Une histoire de « concurrence » et non de « compatibilité », selon Microsoft.  La croissance du système Windows Phone ne peut en effet aujourd’hui se passer d’un certain nombre d’applications indispensables. S’il est relativement hasardeux d’estimer qu’Instagram représente un facteur décisif d’achat d’un smartphone, difficile de passer à côté de Gmail et Youtube. Car pour ce dernier, en l’absence d’APIs permettant d’accéder simplement aux métadonnées, les développeurs doivent contourner sans cesse un système qui évolue en permanence. Quel constructeur sérieux pourrait se passer de Youtube aujourd’hui? Certainement pas RIM, dont le renouveau du BlackBerry a encore tout à prouver le 30 janvier prochain.

Le bras de fer s’origine peut-être également dans la décision de Microsoft de fermer la porte à ses concurrents sur le terrain des navigateurs Internet, « pour l’instant ». Les tablettes Windows 8 (RT) ne laissent en effet pas la possibilité à des éditeurs tiers de proposer un navigateur alternatif – tout comme Apple l’a longtemps refusé sur iOS aux concurrents de Safari qui n’utilisaient pas son propre moteur, jusqu’à l’avènement d’Opera Mini – comme Chrome, Firefox ou Opera.

L’enjeu pour Google est de taille et ce n’est certainement pas un hasard si, faute d’avoir pu développer Chrome pour les tablettes Windows RT, une application Google officielle a été lancée pour la recherche sur Windows Phone 8 et surtout Windows 8 RT. Cette dernière fait également office de portail vers les différentes applications web de Google.

La nébuleuse Android versus le consolidé Windows Phone?

La position dominée de Microsoft sur le marché des mobiles et des tablettes n’est plus aussi désespérée qu’on pouvait le penser en 2012.  En cause: l’impulsion d’une ligne de produits cohérente sous la bannière Windows 8 et une série de terminaux qui semblent remporter un vif succès, notamment le Lumia 920 et les derniers HTC 8X, pour lesquels la demande s’affirme aux Etats-Unis et en Europe.

Microsoft peut se targuer de disposer d’une série de partenaires fiables, bien décidés à innover en permanence, au premier rang desquels Nokia (photographie, cartographie, conception).

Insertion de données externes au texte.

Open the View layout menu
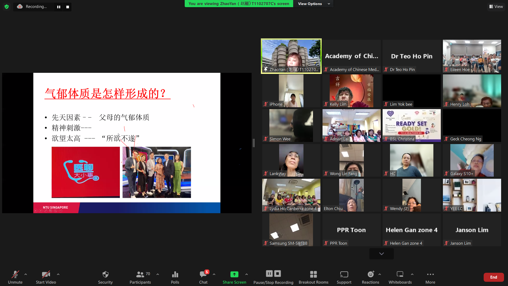The width and height of the screenshot is (508, 286). pos(496,7)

Face à cela, Android et ses alliés difficiles faire rentrer dans le rang: Sony et sa vision jetable des terminaux Android, LG et son interminable retour en force, Samsung, actif sur plusieurs OS mobiles en même temps et à la recherche de son indépendance (Tizen).

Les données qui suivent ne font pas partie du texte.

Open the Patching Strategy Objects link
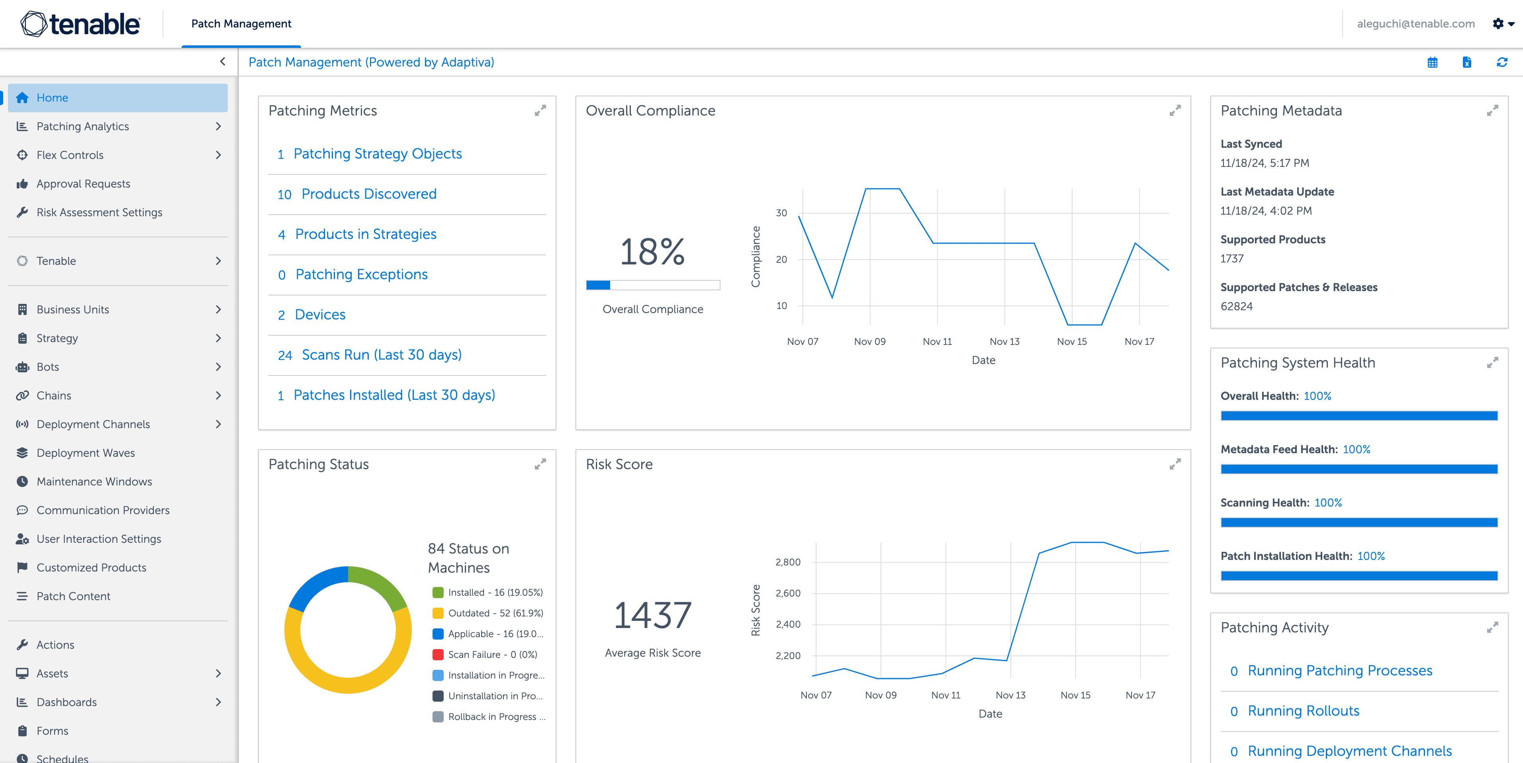The image size is (1523, 763). point(378,153)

S’il est aujourd’hui acquis que Google a remporté la bataille des systèmes mobiles en nombre – Apple conservant pour l’instant la très enviée première place du podium en valeur -, l’offensive commerciale de Microsoft et de Nokia – mais aussi HTC et bientôt Samsung – semble remporter un succès qui devrait se mesurer plus précisément à la fin du premier trimestre 2013.

Outre la bonne tenue du système, Windows Phone adopte une politique plus stricte que Google en matière de spécifications techniques et d’évolutivité du système d’exploitation. La chienlit des versions d’Android sur le marché, l’absence d’évolutivité complète de certains terminaux, sont autant de sources de mécontements auprès des utilisateurs. Près d’un terminal sur deux utilise encore Android 2.3 à l’heure où nous écrivons ces lignes. Traduction? Un Android sur deux ne peut pas accéder à Chrome ! A peine un tiers a passé la barre de la version 4.0 et seulement 9% des appareils ont eu droit à Jelly Bean, présenté en juin dernier.  Il faut dire que les constructeurs partenaires de Google ne font rien pour améliorer cette image: le Sony Xperia U sorti l’été dernier ne sera pas capable d’exécuter Android Jelly Bean, alors des terminaux techniquement proches chez Samsung et LG le pourront.

Pendant ce temps, chez Apple, rien, pas un mot, pas un geste. La force tranquille est probablement occupée à préparer une nouvelle offensive sans coup férir. Il faut dire que le titre AAPL a été plutôt malmené en bourse ces dernières semaines. Seul frémissement, de courte durée? La rumeur d’une iTV.